◆ TRY IT
Lines outside the range are not wanted. Give again exactly the lines between the line holding "The width and" and the line holding "Compose a new", inclusive, from the listing below.

◆ EXTRACTED INFORMATION
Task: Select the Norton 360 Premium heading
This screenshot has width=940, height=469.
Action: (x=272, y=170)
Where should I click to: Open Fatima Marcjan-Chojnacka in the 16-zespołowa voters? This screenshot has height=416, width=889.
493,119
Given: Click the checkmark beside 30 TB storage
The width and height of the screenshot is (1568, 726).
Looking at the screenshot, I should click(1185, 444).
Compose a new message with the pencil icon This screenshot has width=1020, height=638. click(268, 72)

--

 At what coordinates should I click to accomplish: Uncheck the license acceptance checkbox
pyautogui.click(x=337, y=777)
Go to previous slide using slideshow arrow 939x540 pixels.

==

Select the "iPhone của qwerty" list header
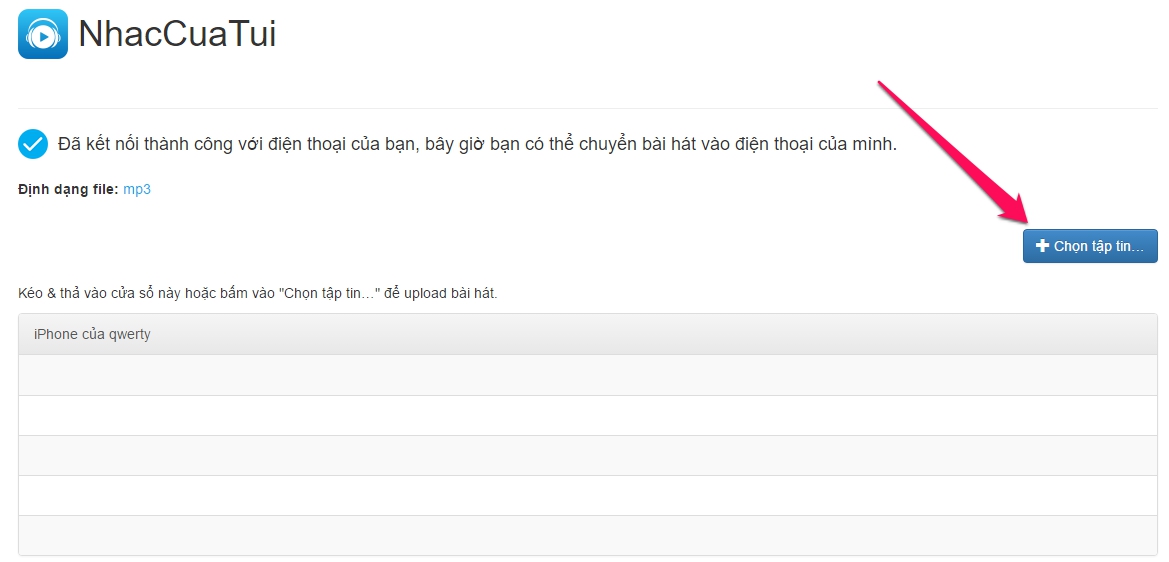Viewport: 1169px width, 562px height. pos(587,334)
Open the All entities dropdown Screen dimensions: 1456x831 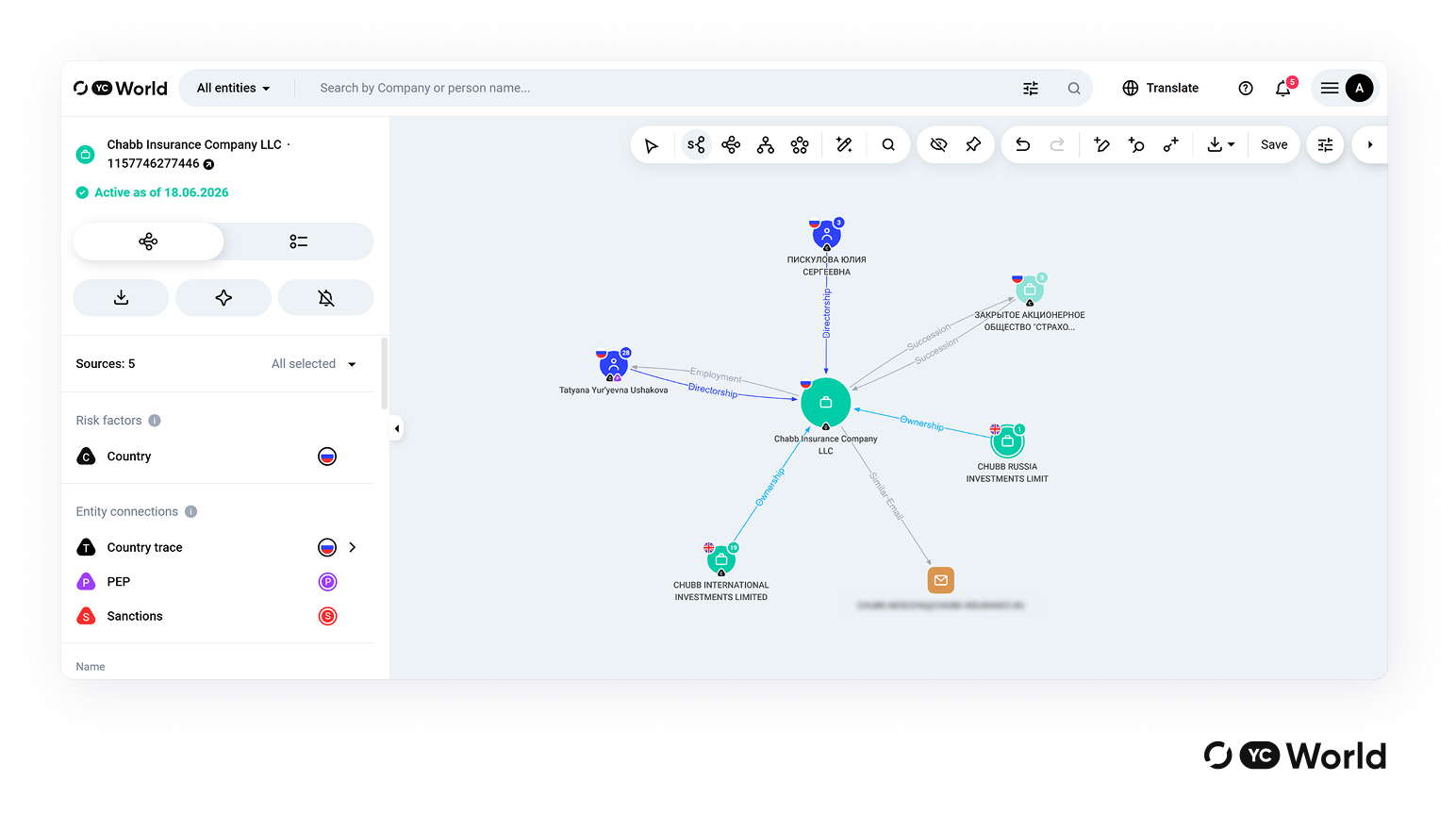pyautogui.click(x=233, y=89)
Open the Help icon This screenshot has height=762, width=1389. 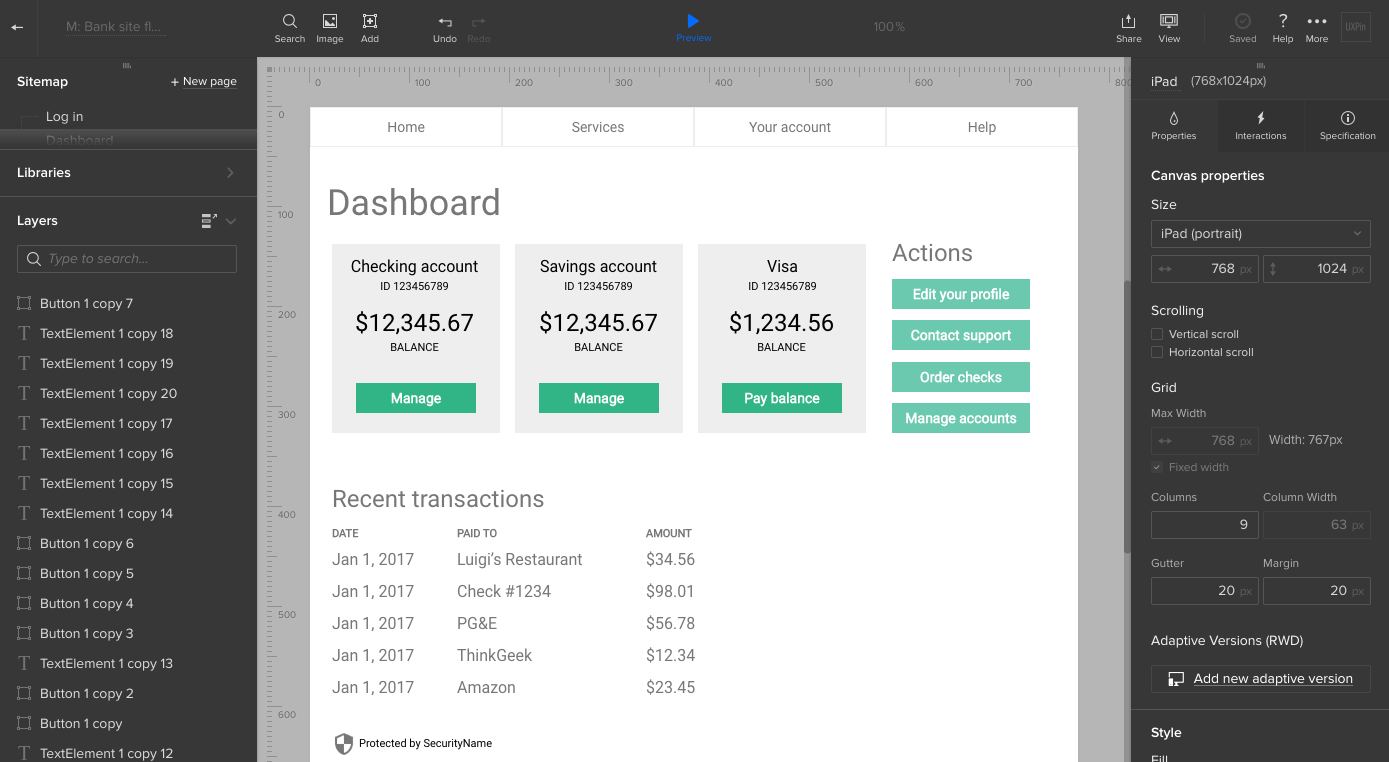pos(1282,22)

◆ EXERCISE RESPONSE
The width and height of the screenshot is (1568, 726).
Looking at the screenshot, I should click(1185, 444).
Compose a new message with the pencil icon This screenshot has width=1020, height=638. click(268, 72)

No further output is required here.